2. Addressing Roadblocks to Justice for survivors across Eurasia
Released in January 2019, Roadblocks to Justice: How the Law is Failing Survivors of Sexual Violence in Eurasia, was the first report of it’s kind in the region. It reviewed the laws on sexual violence in the 15 countries of the former Soviet Union and analyzes gaps in the law.
Equality Now is urging governments across the region to change laws, policies and practices to address sexual violence and provide access to justice for survivors (including bride kidnapping and child marriage).

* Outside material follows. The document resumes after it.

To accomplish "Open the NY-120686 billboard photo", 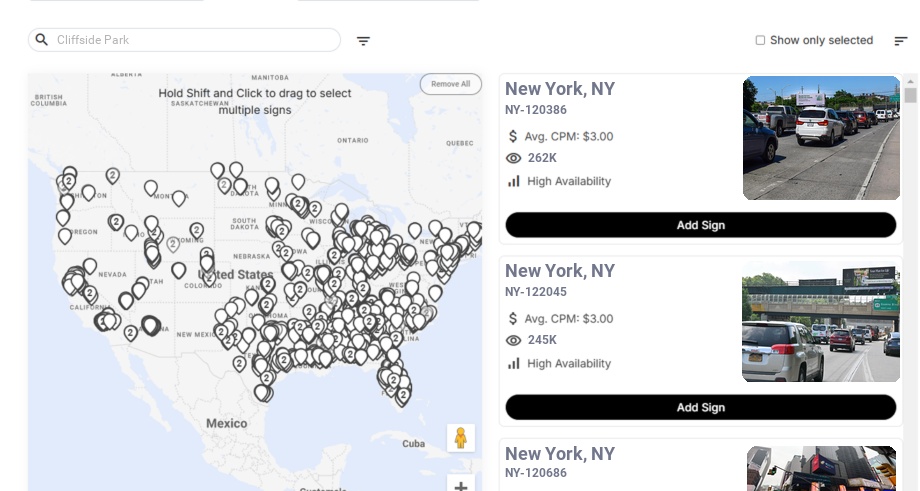I will click(821, 468).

This year we also joined forces with UN Women and the Council of Europe to improve the response to sexual violence crimes in Georgia.
3. Women kept Hollywood on its toes
In 2017 the #MeToo movement shook the entertainment industry and saw the launch of Times Up at the Golden Globes in 2018. Throughout 2019 stars continued to demand the industry shows up for gender equality.
At the Oscars this year with a night of firsts, including Hannah Bechler winning Best Production Design for creating the nation of Wakanda in Black Panther, women to own more long deserved space in Hollywood. And Olivia Coleman gave the best acceptance speech ever.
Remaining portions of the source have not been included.